There are 9,000 medical positions among the total of 130,000 unfilled positions in the NHS, and more than 20,000 doctors have left the health service in the last year or so.
The BMA’s Dr Laurenson said: “We have a government that has not met the leaders of young doctors and would apparently rather choose strikes this winter than solve the NHS staffing crisis that has left more than seven million patients in waiting lists for care.
“After years of real pay cuts, young doctors are worried about how they can pay their bills, commute to work and keep a roof over their heads. Many young doctors are working to exhaustion just to make ends meet; we know that seven out of ten worked extra shifts in the last year. This will only result in a demoralized and exhausted workforce.
“As more doctors leave, the safety of our patients is put at risk, and the staff who remain in the NHS are becoming increasingly depleted as more and more are required of them. It is a vicious circle that does not solve anything for patients, who are already facing excruciatingly long waits for care.

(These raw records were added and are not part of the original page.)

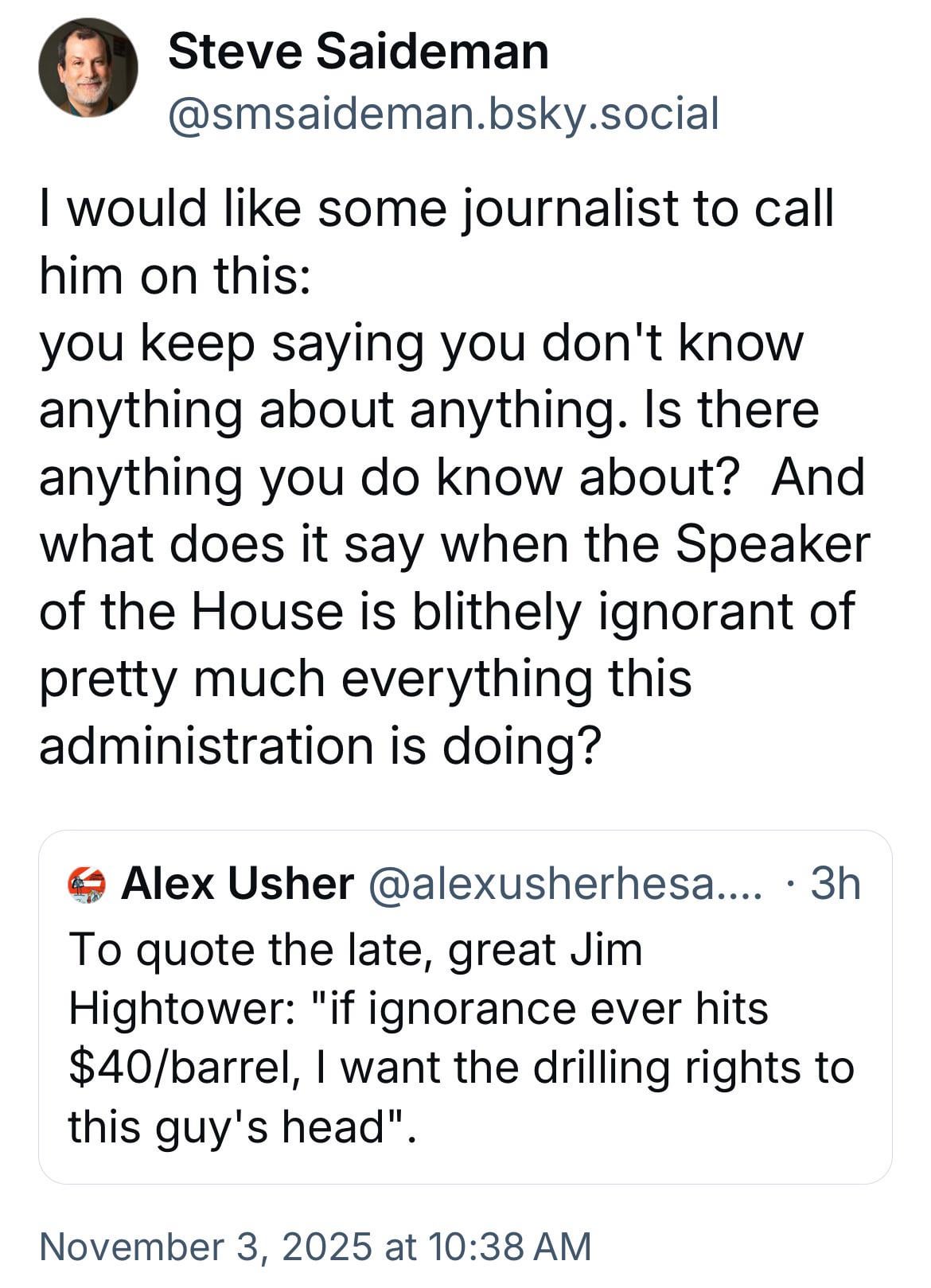Click the line "administration is doing?"
This screenshot has width=931, height=1288.
coord(318,745)
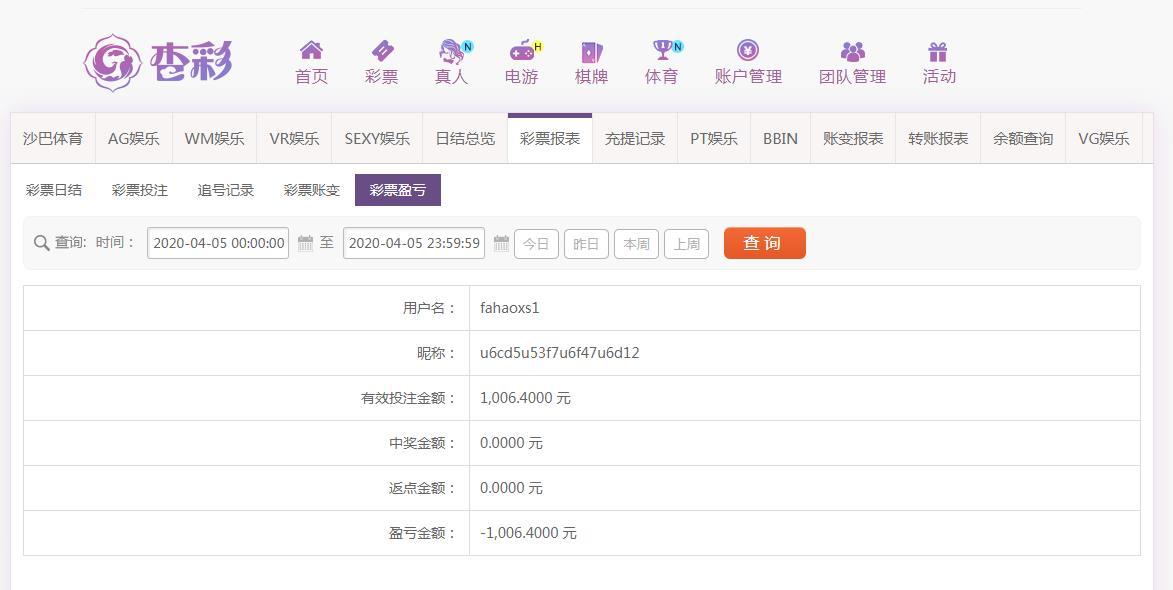Click the 杏彩 site logo
This screenshot has height=590, width=1173.
click(158, 62)
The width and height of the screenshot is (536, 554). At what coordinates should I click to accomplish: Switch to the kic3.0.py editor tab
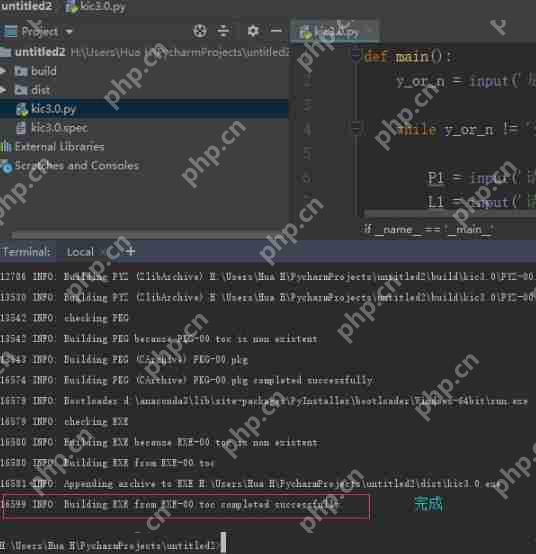[x=334, y=33]
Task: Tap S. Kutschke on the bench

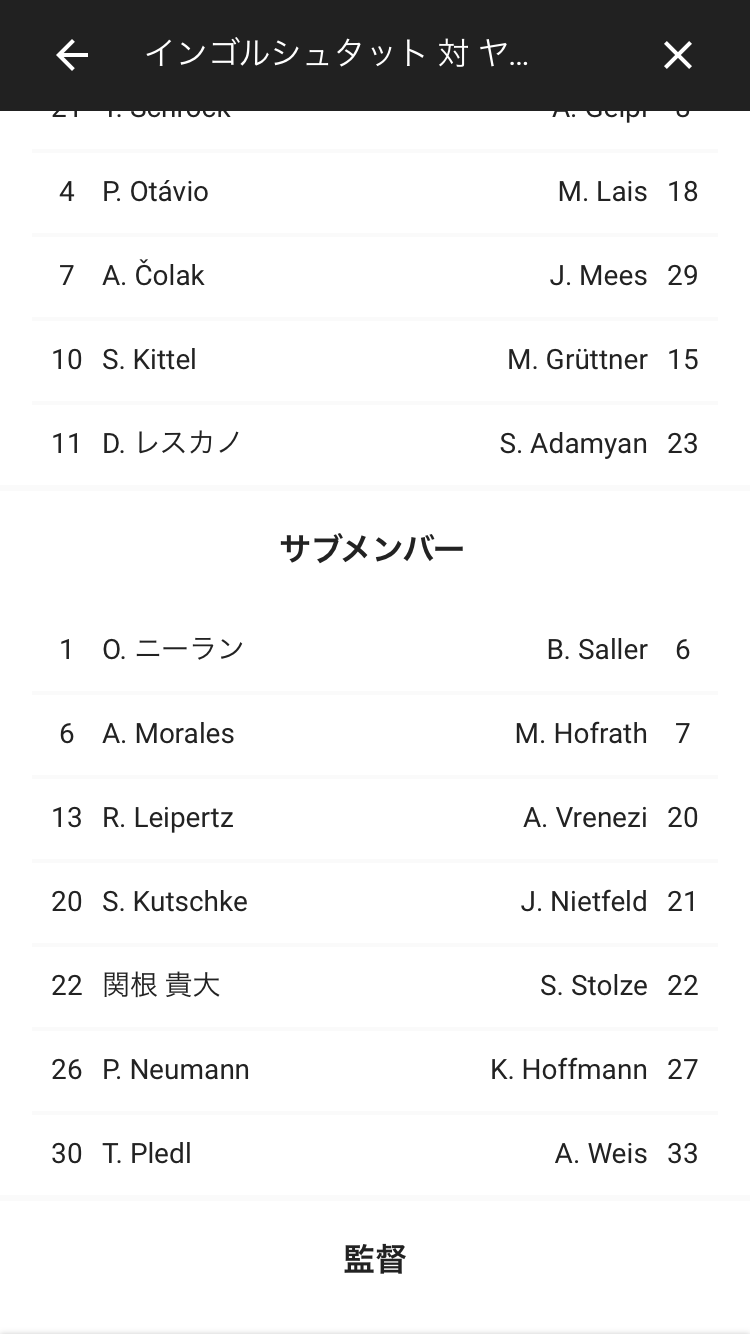Action: click(x=174, y=902)
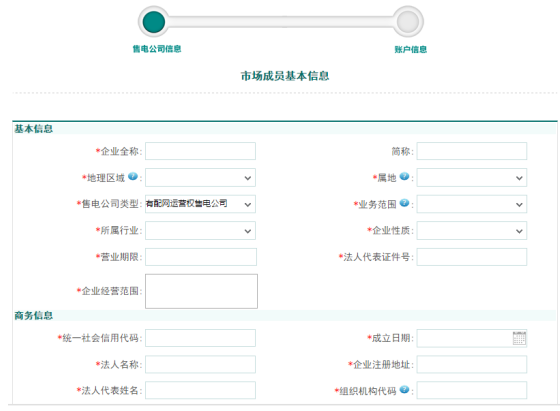
Task: Click the green 售电公司信息 step circle
Action: (154, 22)
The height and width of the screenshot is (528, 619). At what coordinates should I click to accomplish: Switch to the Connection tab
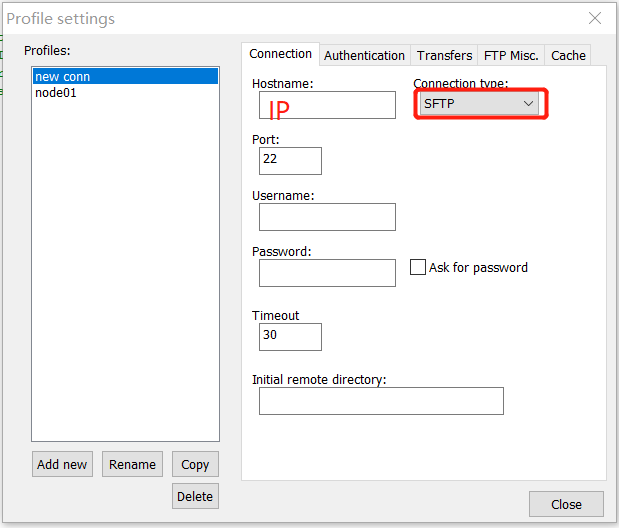click(280, 54)
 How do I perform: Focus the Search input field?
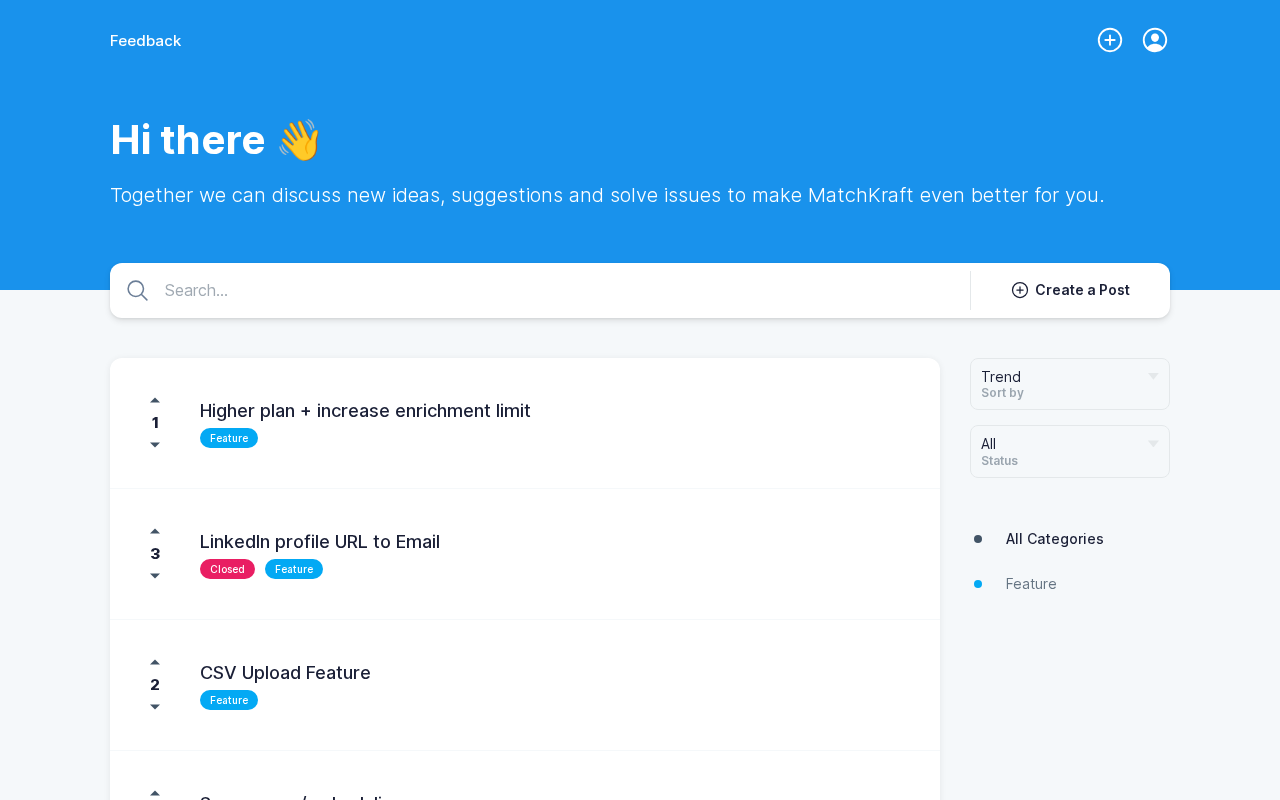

“The staffing crisis we are seeing across the health service, where we currently have over 130,000 vacancies in secondary care alone, is the direct consequence of staff being undervalued and underpaid for too long.
“Young doctors are the backbone of the NHS and we simply cannot afford to lose them. They are highly-skilled professionals who will look to other industries and countries for better wages and working conditions if this government continues to refuse to value them.
“The only way to break this downward spiral and prevent waiting lists from getting worse is to pay staff fairly and retain them in the health service. For the sake of patients and NHS staff, the government must stop ignoring our calls to come together and show it values young doctors by offering some reasonable practical solutions to the crisis facing the NHS.”